Wenn die Grenzstaaten, die streitigen Gebiete, worin beide Systeme bisher um die Herrschaft rangen, ein Dorn im Fleisch des Südens sind, so ist andererseits nicht zu verkennen, dass sie in dem bisherigen Lauf des Krieges die Hauptschwäche des Nordens bildeten. Ein Teil der Sklavenhalter in diesen Distrikten heuchelte Loyalität für den Norden auf Geheiß der Verschwörer im Süden; ein anderer Teil derselben fand es in der Tat seinen reellen Interessen und traditionellen Begriffen gemäß, mit der Union zu gehen.

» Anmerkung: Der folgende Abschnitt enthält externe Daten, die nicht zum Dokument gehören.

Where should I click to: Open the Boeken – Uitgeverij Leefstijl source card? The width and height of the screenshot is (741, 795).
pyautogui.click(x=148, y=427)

Beide haben den Norden gleichmäßig gelähmt. Angst, die loyalen  Sklavenhalter der Grenzstaaten bei gutem Humor zu erhalten, Furcht, sie der Sezession in die Arme zu werfen, mit einem Wort zarte Rücksichtnahme auf die Interessen, Vorurteile und Empfindlichkeiten dieser zweideutigen Verbündeten, hat die Unionsregierung seit Beginn des Krieges mit unheilbarer Schwäche geschlagen, sie zu halben Maßregeln gedrängt, sie gezwungen, das Prinzip des Krieges wegzuheucheln und den verwundbarsten Fleck des Gegners zu schonen, die Wurzel des Übels – die Sklaverei selbst.

Karl Marx war in den Jahren 1861 und 1862 London-Korrespondent der „Presse“.